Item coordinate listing
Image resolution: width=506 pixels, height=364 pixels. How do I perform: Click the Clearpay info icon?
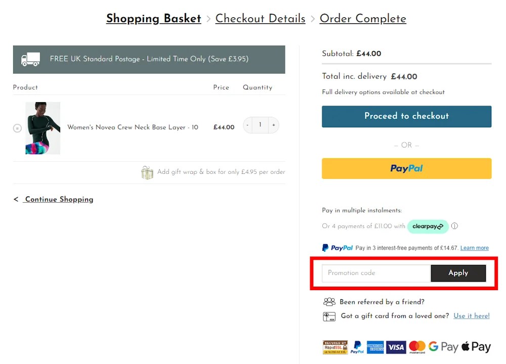point(454,226)
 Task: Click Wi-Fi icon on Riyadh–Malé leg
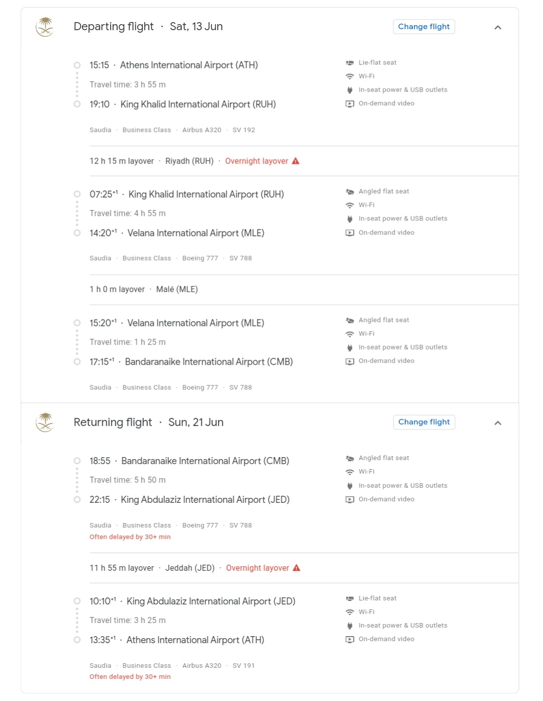(x=350, y=205)

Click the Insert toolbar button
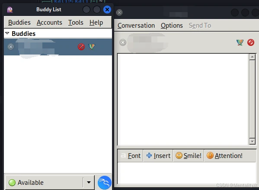pos(158,156)
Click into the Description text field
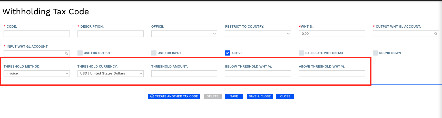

▶ [Set exercise]:
Recast every line of the listing above as a JSON list of strings, one string per line, skipping blank lines. Leave the pictures out of the answer.

▶ [Correct result]:
[
  "Image resolution: width=506 pixels, height=364 pixels. How do I perform: Click the Clearpay info icon?",
  "point(454,226)",
  " Task: Click Wi-Fi icon on Riyadh–Malé leg",
  "(x=350, y=205)",
  "Click the Insert toolbar button",
  "pos(158,156)",
  "Click into the Description text field"
]